WHAT THE TASK REQUIRES: Write out word for word the lines of the data listing, from the line containing "Viewport: 1200px width, 641px" up to and including the final line.

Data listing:

-=-=-

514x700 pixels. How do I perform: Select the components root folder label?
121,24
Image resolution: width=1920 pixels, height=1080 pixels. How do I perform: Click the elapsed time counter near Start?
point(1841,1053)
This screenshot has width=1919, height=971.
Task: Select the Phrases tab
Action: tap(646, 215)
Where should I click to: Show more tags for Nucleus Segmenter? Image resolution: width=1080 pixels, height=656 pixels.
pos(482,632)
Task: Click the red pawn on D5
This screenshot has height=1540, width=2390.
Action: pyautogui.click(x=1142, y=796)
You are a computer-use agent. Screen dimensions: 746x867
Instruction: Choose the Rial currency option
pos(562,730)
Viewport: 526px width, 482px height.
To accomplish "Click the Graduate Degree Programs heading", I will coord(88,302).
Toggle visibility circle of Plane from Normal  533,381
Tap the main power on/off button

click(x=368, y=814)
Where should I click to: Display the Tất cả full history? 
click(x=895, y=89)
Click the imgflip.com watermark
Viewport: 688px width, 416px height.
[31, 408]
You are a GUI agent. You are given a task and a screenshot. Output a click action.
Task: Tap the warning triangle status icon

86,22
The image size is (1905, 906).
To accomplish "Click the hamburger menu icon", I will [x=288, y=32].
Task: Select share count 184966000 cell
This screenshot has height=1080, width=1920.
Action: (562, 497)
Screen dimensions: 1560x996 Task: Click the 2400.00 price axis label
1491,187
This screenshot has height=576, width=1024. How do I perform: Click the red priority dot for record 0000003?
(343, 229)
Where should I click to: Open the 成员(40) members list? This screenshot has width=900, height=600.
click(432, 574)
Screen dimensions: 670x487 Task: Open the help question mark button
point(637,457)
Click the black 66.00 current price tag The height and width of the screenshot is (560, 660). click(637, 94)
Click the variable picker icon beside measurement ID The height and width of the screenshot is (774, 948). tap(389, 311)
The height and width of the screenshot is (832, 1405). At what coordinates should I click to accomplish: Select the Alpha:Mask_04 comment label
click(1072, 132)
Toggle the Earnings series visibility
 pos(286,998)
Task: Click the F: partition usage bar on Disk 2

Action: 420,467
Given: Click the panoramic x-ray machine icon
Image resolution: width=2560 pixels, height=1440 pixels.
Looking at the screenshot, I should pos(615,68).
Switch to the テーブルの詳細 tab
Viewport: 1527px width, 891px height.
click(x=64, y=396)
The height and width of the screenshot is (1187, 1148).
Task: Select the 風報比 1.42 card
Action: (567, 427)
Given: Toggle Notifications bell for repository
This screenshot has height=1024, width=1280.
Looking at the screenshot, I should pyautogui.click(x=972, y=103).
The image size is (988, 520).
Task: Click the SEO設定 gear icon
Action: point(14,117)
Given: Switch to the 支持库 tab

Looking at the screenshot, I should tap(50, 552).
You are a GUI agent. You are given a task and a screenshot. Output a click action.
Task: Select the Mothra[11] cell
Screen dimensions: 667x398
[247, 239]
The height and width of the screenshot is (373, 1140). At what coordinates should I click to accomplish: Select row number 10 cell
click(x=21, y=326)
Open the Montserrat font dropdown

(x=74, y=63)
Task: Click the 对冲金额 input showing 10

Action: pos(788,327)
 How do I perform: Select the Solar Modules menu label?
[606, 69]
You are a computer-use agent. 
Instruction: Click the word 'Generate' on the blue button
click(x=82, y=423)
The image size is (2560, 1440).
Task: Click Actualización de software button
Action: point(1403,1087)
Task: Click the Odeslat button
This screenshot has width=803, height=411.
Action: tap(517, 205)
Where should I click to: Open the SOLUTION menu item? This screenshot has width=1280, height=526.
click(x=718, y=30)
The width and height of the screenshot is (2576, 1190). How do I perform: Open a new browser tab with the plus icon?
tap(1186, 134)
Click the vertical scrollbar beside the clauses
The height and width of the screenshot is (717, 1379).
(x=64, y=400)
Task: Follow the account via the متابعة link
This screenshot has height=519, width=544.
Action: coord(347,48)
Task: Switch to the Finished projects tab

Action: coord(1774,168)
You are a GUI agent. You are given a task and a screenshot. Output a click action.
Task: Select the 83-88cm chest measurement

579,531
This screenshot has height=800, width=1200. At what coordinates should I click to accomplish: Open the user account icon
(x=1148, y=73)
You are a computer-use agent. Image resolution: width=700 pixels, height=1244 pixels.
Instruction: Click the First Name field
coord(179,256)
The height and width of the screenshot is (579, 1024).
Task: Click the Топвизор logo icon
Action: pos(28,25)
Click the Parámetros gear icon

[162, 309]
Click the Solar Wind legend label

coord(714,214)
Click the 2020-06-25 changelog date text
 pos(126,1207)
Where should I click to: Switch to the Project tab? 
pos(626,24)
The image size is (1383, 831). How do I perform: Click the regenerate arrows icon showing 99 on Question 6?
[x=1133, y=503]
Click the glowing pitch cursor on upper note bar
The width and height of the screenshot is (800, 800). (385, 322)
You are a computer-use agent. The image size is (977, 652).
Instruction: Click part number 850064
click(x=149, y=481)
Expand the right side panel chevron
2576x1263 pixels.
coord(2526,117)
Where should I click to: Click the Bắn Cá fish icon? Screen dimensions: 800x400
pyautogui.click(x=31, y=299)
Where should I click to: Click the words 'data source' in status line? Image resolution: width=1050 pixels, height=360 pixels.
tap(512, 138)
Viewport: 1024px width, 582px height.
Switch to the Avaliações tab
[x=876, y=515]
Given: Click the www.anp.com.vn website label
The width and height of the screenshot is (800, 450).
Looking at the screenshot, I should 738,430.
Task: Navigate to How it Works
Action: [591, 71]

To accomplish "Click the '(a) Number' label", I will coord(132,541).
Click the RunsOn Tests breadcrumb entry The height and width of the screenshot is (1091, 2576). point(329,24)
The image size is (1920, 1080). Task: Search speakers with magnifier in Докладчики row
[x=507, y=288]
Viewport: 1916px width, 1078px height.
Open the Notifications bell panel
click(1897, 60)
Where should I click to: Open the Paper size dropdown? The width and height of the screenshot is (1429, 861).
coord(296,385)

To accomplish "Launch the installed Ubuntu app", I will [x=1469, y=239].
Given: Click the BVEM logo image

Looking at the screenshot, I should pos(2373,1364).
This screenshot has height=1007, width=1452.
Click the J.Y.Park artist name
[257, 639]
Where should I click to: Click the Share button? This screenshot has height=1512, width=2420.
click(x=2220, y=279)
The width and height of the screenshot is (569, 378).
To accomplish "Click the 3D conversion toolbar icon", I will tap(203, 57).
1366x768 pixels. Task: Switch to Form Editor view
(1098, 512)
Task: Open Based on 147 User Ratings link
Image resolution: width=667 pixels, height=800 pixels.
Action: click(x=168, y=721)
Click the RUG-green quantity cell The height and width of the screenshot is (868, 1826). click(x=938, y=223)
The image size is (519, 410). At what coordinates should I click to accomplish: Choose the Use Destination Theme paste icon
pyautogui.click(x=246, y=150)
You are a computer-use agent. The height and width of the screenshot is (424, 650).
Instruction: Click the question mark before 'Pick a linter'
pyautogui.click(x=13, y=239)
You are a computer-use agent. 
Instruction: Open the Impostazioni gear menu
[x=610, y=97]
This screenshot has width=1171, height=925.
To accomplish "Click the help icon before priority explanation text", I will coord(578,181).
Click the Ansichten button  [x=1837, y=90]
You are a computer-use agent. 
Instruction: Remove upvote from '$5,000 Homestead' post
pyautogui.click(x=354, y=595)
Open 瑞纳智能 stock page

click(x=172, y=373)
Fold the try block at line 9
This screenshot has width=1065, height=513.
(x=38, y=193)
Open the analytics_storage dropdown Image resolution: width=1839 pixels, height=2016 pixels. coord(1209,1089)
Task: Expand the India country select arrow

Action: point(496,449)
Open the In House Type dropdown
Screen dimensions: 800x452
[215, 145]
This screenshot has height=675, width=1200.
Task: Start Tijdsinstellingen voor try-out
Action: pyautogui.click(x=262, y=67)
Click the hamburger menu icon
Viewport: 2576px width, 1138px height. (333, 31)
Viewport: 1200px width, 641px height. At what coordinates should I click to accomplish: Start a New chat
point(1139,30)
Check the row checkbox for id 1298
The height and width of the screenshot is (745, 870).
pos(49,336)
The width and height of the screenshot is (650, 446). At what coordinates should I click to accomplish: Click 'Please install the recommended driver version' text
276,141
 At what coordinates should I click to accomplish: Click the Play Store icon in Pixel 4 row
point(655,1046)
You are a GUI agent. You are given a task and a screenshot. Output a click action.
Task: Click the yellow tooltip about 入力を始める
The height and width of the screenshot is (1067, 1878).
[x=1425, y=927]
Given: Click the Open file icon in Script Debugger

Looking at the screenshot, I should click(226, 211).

-=-=-

WRITTEN SOLUTION:
Viewport: 1200px width, 641px height. At what coordinates should I click to accomplish: Start a New chat
point(1139,30)
Check the row checkbox for id 1298
The height and width of the screenshot is (745, 870).
pos(49,336)
The width and height of the screenshot is (650, 446). At what coordinates should I click to accomplish: Click 'Please install the recommended driver version' text
276,141
 At what coordinates should I click to accomplish: Click the Play Store icon in Pixel 4 row
point(655,1046)
You are a GUI agent. You are given a task and a screenshot. Output a click action.
Task: Click the yellow tooltip about 入力を始める
The height and width of the screenshot is (1067, 1878).
[x=1425, y=927]
Given: Click the Open file icon in Script Debugger

Looking at the screenshot, I should click(226, 211).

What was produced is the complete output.